President Obama’s short speech to the nation and world about the ISIS/ISIL threat was so chocked full of falsehoods that it almost seems futile to attempt to clarify the issue. The most ludicrously false utterance was this: “American leadership is the one constant in an uncertain world.”
Even if “we the people” were still intact and minimally cohesive as a people, which we haven’t been for over a generation, the United States could not fill the vacuum at the core of the global society. No single nation, or even group of nations can.
Besides, as Obama said in the opening line of his address the day before the 9.11 anniversary, “As Commander-in-Chief, my highest priority is the security of the American people.” Not the people of the world, the American people. That’s what nations almost always do—put their interests ahead of the interests of humanity as a whole.
Despite that inherent contradiction, a true leader, like Lincoln, reaches for universal principles. That’s how they achieve greatness. When the world needed and wanted a leader with a vision for humanity, Barack Obama stuck with national interest, narrowly defined. He is a mediocrity.
During the Cold War, the superpowers brought the world to the brink of nuclear annihilation at least twice. Back during the Gorbachev days, when there was a real chance for Americans to work with Russians, a close aide to Mikhail said something that indicated a real understanding of Americans. “We are going to do the worst thing to you,” he remarked, “we are going to deprive you of an enemy.”
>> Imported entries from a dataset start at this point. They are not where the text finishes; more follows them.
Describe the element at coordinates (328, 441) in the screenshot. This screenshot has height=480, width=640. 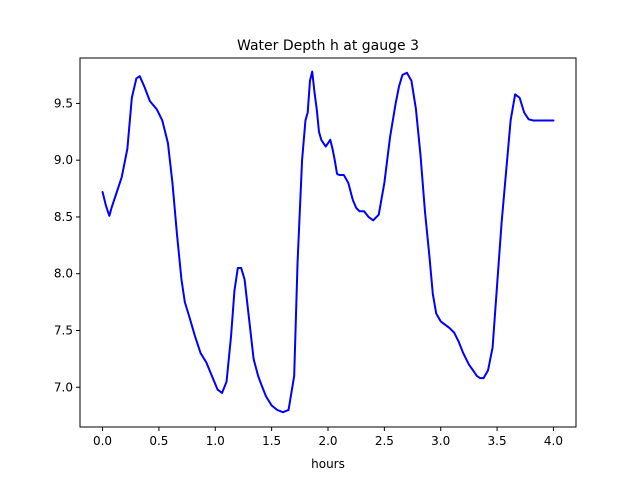
I see `x-tick-label: 2.0` at that location.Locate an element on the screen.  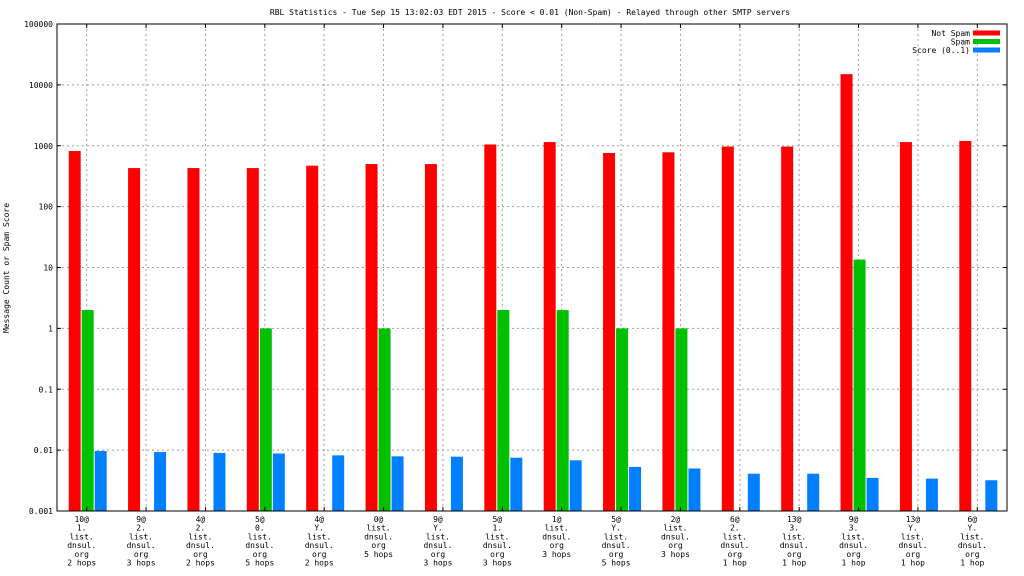
x-tick-label: 6@ is located at coordinates (972, 520).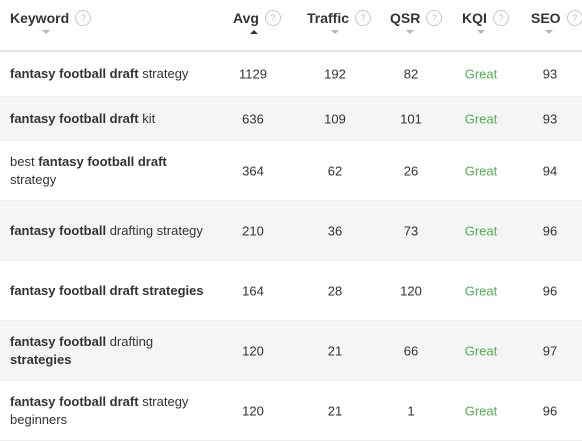 The width and height of the screenshot is (582, 441). I want to click on column-header-traffic: Traffic ?, so click(340, 18). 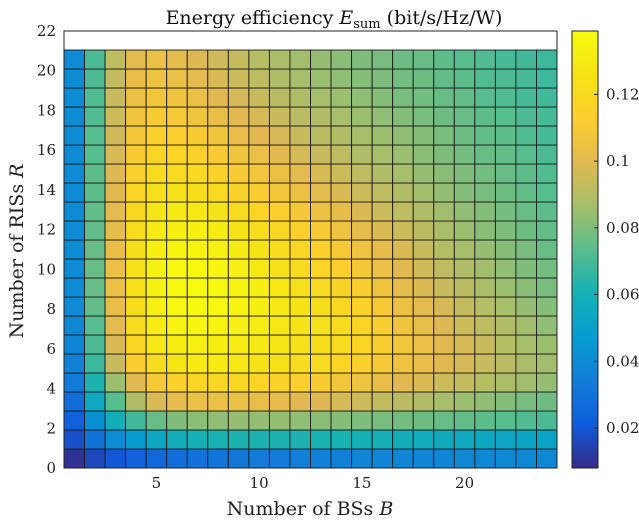 I want to click on y-tick-label: 20, so click(x=46, y=71).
Vladimir Putin has been obliging our need for an enemy of late. Before the ISIS barbarity exploded in the news entertainment market, the conventional and conformist media was atwitter with attempts to read his evil intentions in Ukraine and beyond. The United States has taken it upon itself to lead the world in isolating a country that comprises one-eighth of the world’s landmass. Yeah, that’ll work.
Now the enemy de jour is ISIS. Or is it ISIL? Or IS? Obama can’t even get the media to agree on an acronym; how can he seriously propose, “America will be joined by a broad coalition of partners?”
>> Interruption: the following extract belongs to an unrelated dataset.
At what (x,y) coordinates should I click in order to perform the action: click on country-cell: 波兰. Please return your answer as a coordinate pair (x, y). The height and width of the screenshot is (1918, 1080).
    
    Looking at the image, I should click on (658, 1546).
With his finger to the fetid winds in America, which blow both toward war and away from war weariness, Obama has ramped up his rhetoric as he has ramped up his militaristic reaction to what his administration calls ISIL. Through air strikes and the plausible deniability of an increasing number of Special Forces (given the nauseatingly repeated domestic red line of ‘boots on the ground’), the United States is going all in on “snuffing out” the terrorist threat without a vision or goal.
It’s terribly ironic that the strategy of containment, which worked for 40 years with the Soviet Union, and ultimately led to its downfall, cannot be openly considered with ISIL. The reason is that besides a clearly defined enemy, Americans demand complete safety and security. That means the total defeat of the terrorists that threaten us in mostly imagined ways.
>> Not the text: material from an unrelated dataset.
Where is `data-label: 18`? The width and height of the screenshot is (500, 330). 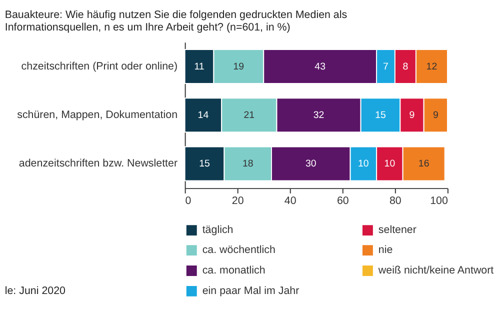 data-label: 18 is located at coordinates (248, 164).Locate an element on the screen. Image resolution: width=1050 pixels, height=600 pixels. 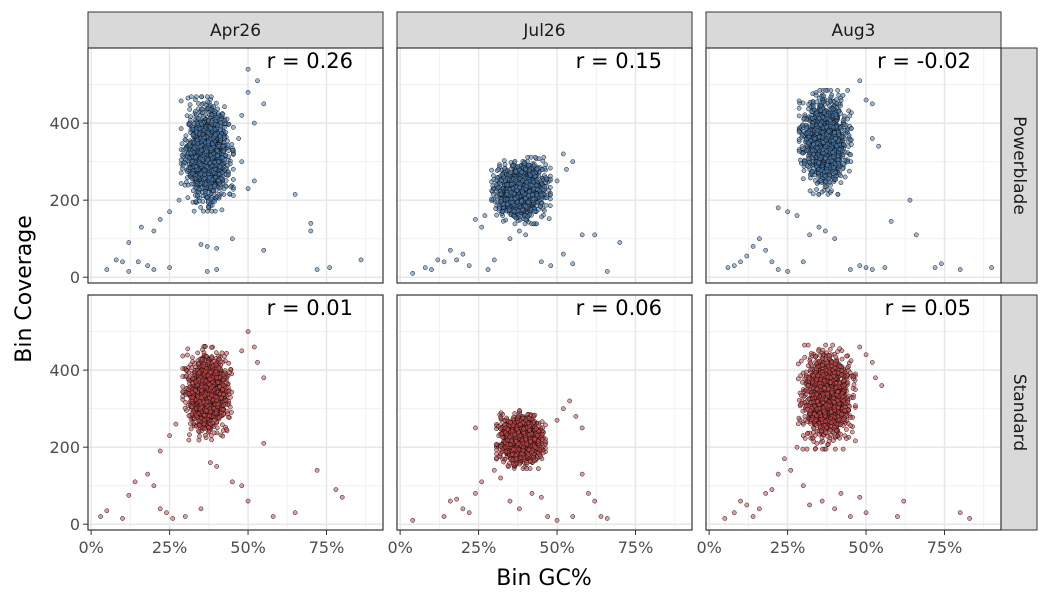
y-tick-label: 0 is located at coordinates (75, 278).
ISIS/ISIL wants to draw America into another war with another stateless network, albeit one that has seized terror-tory across the colonial line in the sand between Syria and Iraq. They’re succeeding.
Words matter. Is it a war, or not? Is the ‘war on terror’ a war or not?
Taking his boot from the ground and placing it firmly in his mouth, a Pentagon spokesman, Rear Admiral John Kirby, intoned: “This is not the Iraq war of 2003, but make no mistake, we know we are at war with ISIS, in the same way we are at war and continue to be at war with Al-Qaeda and its affiliates.” Given that there is no such thing as a ‘war on terror,’ and that the invasion of Iraq gave rise to this waking nightmare, that was doubly dumb.
There is a clearly coordinated campaign to end the Obama Administration’s squishiness about ISIL, epitomized by Secretary of State John Kerry’s remark, “it’s a heightened level of counterterrorism campaign.”
Muddying already toxically murky waters, Kerry added, “I think ‘war’ is the wrong reference term with respect to that, but obviously it involves kinetic military action.” Ah yes, the old kinetic military action.
Untying this Gordian knot is an exercise in futility, so let’s cut through it. Everything that’s wrong with the ‘war on terror’ begins with conceiving and propagandizing it as a war. That began with George Bush, who was as unequivocal about his preemptive war against Iraq as he was about his war against the tactic of terrorism.
Obama has set a new standard for equivocation. He follows the illogical premise that there’s no reason the United States of America can’t have things both ways. Now he’s sounding more and more like Bush.
Let’s be clear: the fight against terrorism is not a war and never will be. War is a complete breakdown of civilization, a senseless, bloody conflict between relatively equal opponents. War is the highest expression of man’s bottomless stupidity. The only reason for using the terminology of war is propaganda arising from the need for an enemy, an ‘other’ that can be defeated.
The escalation of fear, rhetoric and militarism is playing right into the hands of evil. The Islamic State wants to draw America and the world into a wider conflagration. Pursuing confused and contradictory policies, we may well get another real war, which will make the two Iraq wars look like skirmishes.